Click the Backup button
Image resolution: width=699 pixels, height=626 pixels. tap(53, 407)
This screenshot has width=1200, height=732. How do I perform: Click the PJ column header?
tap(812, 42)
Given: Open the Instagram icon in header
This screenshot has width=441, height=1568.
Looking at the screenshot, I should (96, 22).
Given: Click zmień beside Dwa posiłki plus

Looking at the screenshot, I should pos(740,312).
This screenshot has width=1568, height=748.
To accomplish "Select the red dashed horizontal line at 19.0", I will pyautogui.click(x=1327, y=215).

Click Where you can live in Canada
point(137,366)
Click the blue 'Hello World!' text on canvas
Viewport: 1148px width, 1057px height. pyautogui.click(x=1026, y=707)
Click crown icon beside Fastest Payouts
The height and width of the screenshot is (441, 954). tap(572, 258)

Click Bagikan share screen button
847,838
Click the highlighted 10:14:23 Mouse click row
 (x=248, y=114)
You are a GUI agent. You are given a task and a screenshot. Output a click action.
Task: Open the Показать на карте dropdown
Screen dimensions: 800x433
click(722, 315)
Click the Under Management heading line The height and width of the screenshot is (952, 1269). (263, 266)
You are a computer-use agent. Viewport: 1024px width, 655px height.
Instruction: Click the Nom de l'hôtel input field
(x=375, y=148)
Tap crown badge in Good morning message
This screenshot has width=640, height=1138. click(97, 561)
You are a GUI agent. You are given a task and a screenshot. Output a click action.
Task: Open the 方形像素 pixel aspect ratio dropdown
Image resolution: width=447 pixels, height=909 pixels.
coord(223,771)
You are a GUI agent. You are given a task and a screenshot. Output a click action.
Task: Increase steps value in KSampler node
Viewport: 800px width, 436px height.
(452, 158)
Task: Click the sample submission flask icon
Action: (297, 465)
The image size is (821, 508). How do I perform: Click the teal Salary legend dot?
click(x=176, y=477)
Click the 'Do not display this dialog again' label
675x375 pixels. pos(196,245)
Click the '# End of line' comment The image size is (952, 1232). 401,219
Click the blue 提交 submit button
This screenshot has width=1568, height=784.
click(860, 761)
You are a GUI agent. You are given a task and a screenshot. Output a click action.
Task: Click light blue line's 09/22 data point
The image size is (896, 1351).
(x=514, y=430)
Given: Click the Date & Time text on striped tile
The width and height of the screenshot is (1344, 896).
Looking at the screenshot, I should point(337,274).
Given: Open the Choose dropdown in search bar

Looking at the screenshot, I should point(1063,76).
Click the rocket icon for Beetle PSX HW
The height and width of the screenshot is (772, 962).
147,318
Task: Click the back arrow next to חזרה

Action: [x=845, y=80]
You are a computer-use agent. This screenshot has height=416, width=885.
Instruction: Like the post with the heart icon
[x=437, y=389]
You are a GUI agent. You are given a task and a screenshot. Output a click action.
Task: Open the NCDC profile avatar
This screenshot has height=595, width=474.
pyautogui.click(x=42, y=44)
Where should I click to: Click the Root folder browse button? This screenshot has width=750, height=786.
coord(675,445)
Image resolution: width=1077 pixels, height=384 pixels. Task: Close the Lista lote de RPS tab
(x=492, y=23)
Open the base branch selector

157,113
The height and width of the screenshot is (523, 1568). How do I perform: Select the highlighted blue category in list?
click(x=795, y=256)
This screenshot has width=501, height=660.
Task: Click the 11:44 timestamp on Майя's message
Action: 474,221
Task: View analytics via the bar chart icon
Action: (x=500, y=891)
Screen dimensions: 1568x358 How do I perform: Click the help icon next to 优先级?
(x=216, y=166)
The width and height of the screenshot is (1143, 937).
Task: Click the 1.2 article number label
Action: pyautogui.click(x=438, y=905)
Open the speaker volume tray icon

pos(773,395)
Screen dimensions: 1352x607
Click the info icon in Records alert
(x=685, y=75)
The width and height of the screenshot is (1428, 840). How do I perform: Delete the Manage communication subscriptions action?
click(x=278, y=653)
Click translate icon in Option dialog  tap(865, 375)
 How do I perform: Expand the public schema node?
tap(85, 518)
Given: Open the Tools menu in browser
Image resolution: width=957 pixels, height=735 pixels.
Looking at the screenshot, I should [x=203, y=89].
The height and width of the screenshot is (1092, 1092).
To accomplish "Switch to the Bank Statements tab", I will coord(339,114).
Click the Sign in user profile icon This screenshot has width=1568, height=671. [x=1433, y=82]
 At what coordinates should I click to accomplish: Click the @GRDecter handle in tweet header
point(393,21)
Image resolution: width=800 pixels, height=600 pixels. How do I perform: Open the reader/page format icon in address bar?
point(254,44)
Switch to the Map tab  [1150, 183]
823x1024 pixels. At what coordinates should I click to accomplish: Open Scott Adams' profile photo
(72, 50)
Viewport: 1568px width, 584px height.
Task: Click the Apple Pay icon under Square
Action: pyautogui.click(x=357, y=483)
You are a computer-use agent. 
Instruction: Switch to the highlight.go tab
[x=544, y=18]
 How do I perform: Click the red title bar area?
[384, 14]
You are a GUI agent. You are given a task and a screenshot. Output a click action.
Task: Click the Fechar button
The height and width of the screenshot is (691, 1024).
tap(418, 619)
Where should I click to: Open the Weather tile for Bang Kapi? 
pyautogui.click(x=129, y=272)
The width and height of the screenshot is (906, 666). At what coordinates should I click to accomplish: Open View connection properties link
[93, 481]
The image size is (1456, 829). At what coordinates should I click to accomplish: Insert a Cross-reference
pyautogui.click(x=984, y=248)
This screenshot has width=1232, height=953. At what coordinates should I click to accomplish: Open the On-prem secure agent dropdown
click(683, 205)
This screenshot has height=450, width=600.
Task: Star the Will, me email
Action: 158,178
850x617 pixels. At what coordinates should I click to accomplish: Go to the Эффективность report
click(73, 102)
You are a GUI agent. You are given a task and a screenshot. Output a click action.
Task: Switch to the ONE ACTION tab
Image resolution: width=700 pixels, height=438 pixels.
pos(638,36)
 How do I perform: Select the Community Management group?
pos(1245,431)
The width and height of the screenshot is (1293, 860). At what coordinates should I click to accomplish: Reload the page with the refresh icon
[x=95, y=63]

------------------------------------

=== AIM OF THE TASK ===
Among the lines above, find the one with "The height and width of the screenshot is (1092, 1092)." and the one with "Task: Click the Fechar button". Quote both and everything between them, exactly.

=== WRITTEN SOLUTION ===
The height and width of the screenshot is (1092, 1092).
To accomplish "Switch to the Bank Statements tab", I will coord(339,114).
Click the Sign in user profile icon This screenshot has width=1568, height=671. [x=1433, y=82]
 At what coordinates should I click to accomplish: Click the @GRDecter handle in tweet header
point(393,21)
Image resolution: width=800 pixels, height=600 pixels. How do I perform: Open the reader/page format icon in address bar?
point(254,44)
Switch to the Map tab  [1150, 183]
823x1024 pixels. At what coordinates should I click to accomplish: Open Scott Adams' profile photo
(72, 50)
Viewport: 1568px width, 584px height.
Task: Click the Apple Pay icon under Square
Action: pyautogui.click(x=357, y=483)
You are a computer-use agent. 
Instruction: Switch to the highlight.go tab
[x=544, y=18]
 How do I perform: Click the red title bar area?
[384, 14]
You are a GUI agent. You are given a task and a screenshot. Output a click action.
Task: Click the Fechar button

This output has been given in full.